■ PROBLEM TO WORK ON ■
All of the listing below must be repeated word for word. Pictures are the only thing to omit.
RECORDS SUPPLIED START
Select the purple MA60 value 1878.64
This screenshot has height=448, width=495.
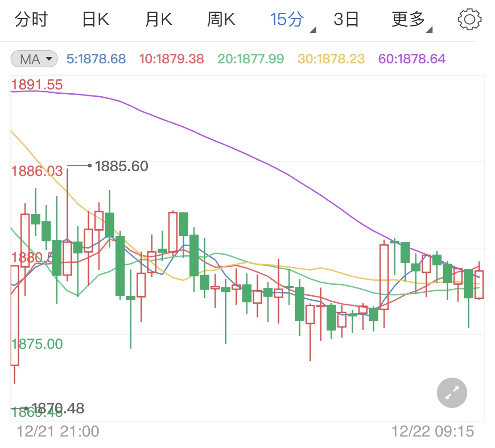pos(411,59)
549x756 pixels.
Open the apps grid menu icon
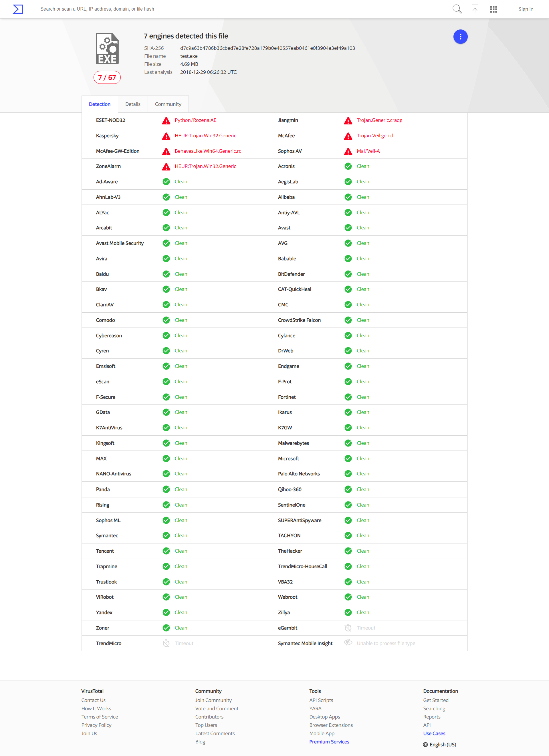pyautogui.click(x=494, y=9)
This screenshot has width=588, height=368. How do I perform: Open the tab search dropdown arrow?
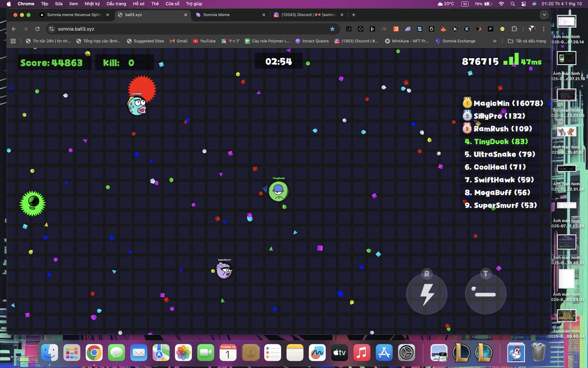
RECORDS SUPPLIED END
■ SOLVED EXERCISE ■
Select the purple MA60 value 1878.64
This screenshot has height=448, width=495.
pos(411,59)
549x756 pixels.
Open the apps grid menu icon
pyautogui.click(x=494, y=9)
This screenshot has width=588, height=368. How do I perform: Open the tab search dropdown arrow?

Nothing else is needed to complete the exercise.